The New Museum’s latest exhibition “The Last Newspaper” is without a doubt the most impressive thing I have seen at the Museum since it opened its doors on the Bowery.
As the title suggests, the exhibition is a 3-floor reflection upon the various ways in which artists are influenced by and respond to news media. Through a semi historic display unfamiliar to the walls of this museum we shift between mixed media works by artists such as Alighieri e Boetti and Judith Bernstein. These are great heavy looking collages which make obvious and forceful use of newsprint. Also of particular interest is “News” by Hans Haacke in which stories from 35 different RSS feeds are beamed directly to a printer installed on a table in the middle of one gallery. Originally conceived in 1969, the imposing knot of information is a metaphor made more poignant by the digital age in which we live. A series of works by Dash Snow serve as a bold commentary on the tabloid coverage of Saddam Hussein’s trial and subsequent execution.

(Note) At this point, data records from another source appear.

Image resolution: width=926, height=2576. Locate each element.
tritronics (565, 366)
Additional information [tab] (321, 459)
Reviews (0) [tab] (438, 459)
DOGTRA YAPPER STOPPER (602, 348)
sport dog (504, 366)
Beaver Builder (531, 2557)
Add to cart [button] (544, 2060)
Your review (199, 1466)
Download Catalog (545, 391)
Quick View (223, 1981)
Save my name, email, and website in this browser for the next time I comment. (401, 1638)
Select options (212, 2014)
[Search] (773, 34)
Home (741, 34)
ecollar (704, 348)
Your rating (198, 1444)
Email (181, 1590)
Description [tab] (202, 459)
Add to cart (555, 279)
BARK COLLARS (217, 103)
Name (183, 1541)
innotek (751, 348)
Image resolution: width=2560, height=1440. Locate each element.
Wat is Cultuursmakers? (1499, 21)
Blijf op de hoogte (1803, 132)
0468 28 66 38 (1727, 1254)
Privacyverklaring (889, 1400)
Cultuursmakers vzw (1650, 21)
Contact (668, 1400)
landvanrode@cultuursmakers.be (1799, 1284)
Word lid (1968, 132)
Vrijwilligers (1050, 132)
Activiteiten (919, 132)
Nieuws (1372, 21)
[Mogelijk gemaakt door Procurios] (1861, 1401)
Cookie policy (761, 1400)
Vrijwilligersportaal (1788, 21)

I was impressed by the exhibition’s conceptual narrative which explores the dual functionality of news media as both a source of content and vehicle for its delivery. This is not merely an art exhibit inspired by the news media. A broad sheet from Dexter Sinister’s project The Last Newspaper on display in the exhibition’s first gallery, is one example of how artists use the news as a vehicle for art. For his project the artist worked with a team of copywriters and editors turning a storefront in the Port Authority Bus Terminal into a newsroom for one week. Each day his team turned out a one-page broadside reflecting the nature of the news in today’s society.
Rather than depicting the typical New Museum fashion, curators have invited a group of partner organizations to use their gallery space as an ad hoc creative newsroom. A weekly publication, conceived within the exhibition space will form a sort of de facto museum catalogue. I applaud the curators’ efforts to create an inclusive, didactic environment; however, certain participant organizations would have been better off excluded. The inclusion of the Center for Urban Pedagogy’s exhibit aimed at instructing audiences about zoning laws, seemed gratuitous. A set of customizable office furniture by C Lab felt a bit too reminiscent of a please touch museum. While the show was an overall success, I wish the museum’s curators would slow down in their race for “New Art” and “New Ideas,” lest they trip over themselves.